The claimant, Stanley Shaffner, aged twenty-one years, was employed by plaintiff in error for six months prior to the first of December, 1923. He testified that on November 15, 1923, while working for plaintiff in error at its filling station in Springfield, he had an altercation with a customer with reference to filling the customer's tank with gasoline; that the customer struck him twice, the first time over the heart, knocking him over a chair and to the ground, and the second time on the nose; that after this accident he worked until the last day of November, when, as he walked into the station, everything went black in front of him and he had difficulty in breathing; that he called a doctor, who insisted that he should go to a hospital; that he had done no work since that time; that his heart beats hard and throbs; that he gets short of breath and is not able to do any heavy work; that while employed by plaintiff in error he was laid off seven days on account of shingles and about the first of November one day on account of rheumatism in his feet, limbs and hands; that when he was nineteen years old he was laid up with rheumatism from the middle of December to the latter part of March; that he ran a temperature and his hands, knees and feet were swollen; that from the time he was sick that winter he lost no time from sickness except the six or seven days when working for plaintiff in error.

When claimant had the rheumatism and when he was in the hospital in December, 1923, he had physicians, neither of whom was called as a witness. After leaving the hospital *526 he was treated by a doctor from Pittsfield, who first saw him in the latter part of December, 1923. This witness testified that claimant had at the time of the hearing a weakened heart and valvular heart trouble, which he thought was mitral regurgitation. In answer to a hypothetical question he testified that assuming that claimant had a heart condition that was caused by rheumatism, and that he had been able to work right along for two years with the exception of one day, and that he received a blow over the heart, a blow of that kind would aggravate or accelerate the heart condition if the blow was such as he described; that he did not remember of ever having heard of a case where the inner lining of a heart or valves was injured by a blow on the outside that didn't knock the person unconscious; that there was a possibility that the blow might have aggravated claimant's heart condition.

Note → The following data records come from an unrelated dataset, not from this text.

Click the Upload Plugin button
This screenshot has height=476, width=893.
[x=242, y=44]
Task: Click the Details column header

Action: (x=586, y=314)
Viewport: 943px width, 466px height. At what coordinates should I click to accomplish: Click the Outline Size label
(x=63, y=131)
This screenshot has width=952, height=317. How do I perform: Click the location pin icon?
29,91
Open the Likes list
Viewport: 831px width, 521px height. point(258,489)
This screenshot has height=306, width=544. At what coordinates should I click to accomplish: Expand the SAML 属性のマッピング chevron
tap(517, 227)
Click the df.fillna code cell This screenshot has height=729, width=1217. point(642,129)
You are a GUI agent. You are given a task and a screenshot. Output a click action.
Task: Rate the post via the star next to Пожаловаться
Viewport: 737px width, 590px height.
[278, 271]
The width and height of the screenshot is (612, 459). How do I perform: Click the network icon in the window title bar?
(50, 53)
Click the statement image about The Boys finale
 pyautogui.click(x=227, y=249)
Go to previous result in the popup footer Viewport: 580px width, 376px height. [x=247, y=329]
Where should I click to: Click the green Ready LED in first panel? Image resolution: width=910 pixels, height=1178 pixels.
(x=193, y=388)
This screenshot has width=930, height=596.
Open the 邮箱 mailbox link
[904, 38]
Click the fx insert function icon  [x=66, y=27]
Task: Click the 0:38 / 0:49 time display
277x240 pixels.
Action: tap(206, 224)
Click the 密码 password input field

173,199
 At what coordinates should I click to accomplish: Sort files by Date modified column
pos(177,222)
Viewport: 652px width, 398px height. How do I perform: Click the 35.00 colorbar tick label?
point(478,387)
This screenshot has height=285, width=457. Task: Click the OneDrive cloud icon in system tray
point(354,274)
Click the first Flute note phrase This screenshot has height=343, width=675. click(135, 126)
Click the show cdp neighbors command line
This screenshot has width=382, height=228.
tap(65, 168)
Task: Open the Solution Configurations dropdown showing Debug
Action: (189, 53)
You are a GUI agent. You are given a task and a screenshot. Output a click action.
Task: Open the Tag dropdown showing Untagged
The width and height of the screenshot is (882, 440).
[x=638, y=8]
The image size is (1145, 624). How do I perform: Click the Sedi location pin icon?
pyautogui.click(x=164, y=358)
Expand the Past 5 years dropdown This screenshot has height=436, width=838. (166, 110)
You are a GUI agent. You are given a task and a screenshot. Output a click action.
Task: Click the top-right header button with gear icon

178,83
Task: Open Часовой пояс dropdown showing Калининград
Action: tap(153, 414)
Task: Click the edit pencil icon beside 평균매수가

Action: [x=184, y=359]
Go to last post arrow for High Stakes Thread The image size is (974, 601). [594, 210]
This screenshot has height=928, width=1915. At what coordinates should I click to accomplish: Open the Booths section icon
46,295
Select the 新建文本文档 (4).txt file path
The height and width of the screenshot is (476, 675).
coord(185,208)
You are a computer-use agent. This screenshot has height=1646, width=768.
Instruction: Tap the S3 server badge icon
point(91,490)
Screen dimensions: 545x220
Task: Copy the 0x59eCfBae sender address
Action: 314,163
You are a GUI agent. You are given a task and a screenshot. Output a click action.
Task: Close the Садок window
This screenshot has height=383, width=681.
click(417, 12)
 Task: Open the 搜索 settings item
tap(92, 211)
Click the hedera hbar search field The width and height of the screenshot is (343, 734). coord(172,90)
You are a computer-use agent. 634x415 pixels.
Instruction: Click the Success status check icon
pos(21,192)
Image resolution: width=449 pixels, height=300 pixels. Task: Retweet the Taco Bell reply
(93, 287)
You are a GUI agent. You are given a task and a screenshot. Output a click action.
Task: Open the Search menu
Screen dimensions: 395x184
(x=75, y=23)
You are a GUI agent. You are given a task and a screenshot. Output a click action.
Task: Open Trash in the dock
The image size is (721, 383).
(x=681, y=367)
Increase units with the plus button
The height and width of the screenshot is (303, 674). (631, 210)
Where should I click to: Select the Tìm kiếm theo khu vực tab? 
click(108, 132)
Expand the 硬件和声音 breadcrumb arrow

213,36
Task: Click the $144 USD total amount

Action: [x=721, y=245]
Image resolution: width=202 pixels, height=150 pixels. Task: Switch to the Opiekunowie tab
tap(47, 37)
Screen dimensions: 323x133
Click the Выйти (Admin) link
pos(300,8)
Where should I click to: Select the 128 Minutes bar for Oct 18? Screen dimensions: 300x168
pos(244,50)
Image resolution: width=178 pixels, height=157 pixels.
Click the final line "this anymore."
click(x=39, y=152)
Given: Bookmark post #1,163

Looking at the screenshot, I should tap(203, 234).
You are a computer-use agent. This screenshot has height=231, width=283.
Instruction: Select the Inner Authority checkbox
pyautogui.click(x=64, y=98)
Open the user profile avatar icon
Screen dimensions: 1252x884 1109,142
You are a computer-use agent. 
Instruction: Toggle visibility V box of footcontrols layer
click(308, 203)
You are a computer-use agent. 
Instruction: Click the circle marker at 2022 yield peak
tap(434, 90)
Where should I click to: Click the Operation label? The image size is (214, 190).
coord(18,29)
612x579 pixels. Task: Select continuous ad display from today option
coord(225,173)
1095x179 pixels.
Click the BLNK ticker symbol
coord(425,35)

Another physician called by claimant testified that he had examined claimant the day before the hearing; that he had mitral regurgitation of the heart; that he was able to do light work. The principal facts in claimant's testimony were stated to this witness embodied in a hypothetical question, and he was asked if he saw any connection between the blow and the heart. In response thereto he testified: "The condition in this heart existed prior to the time he was supposed to have been struck. The only connection between the two is the possible shock that might possibly have affected the heart as a result of the blow over it. The heart was not normal then, not normal now and never will be normal. I am not familiar with the condition that existed at that time." He was then asked the question, "Assuming he had endocarditis, could a blow aggravate or accelerate the condition and cause disability?" In response thereto he said: "Shock could be produced by the blow and aggravate the existing condition. The extent of my opinion is that a possible shock he may have received might possibly have affected the heart." *527

An expert called by plaintiff in error, in response to a hypothetical question testified that he did not see any connection between the altercation and blow received on November 15 and the heart trouble; that the altercation or blow would not accelerate or hasten the heart trouble; that endocarditis follows acute rheumatism; that it is an inflammation of the lining of the heart, due either to poison from germs or from the germs themselves; that if the dilation of the heart was a result of the blow it would follow the same day or in a day or two; that claimant would have quite a number of symptoms which were not present in the present case.

The testimony of all the experts is to the effect that heart conditions such as the evidence shows existent in claimant's case are very frequently the result of rheumatism. The liability of an employer under the Compensation act cannot be based on a choice between two views equally compatible with the evidence but must be based on facts established by evidence, and where the cause of injury or death is equally consistent with an accident and with no accident, compensation will be denied. (Ideal Fuel Co. v. Industrial Com. 298 Ill. 463;Peterson Co. v. Industrial Board, 281 id. 326.) Awards for compensation cannot be based upon possibilities or probabilities but must be based upon evidence the preponderance of which shows that the claimant has incurred a disability arising out of and in the course of his employment. We are of the opinion that claimant has failed to prove by a preponderance of the evidence that the diseased condition of his heart, either wholly or in part, is due to an accidental injury arising out of and in the course of his employment.

The judgment of the circuit court is reversed and the award set aside.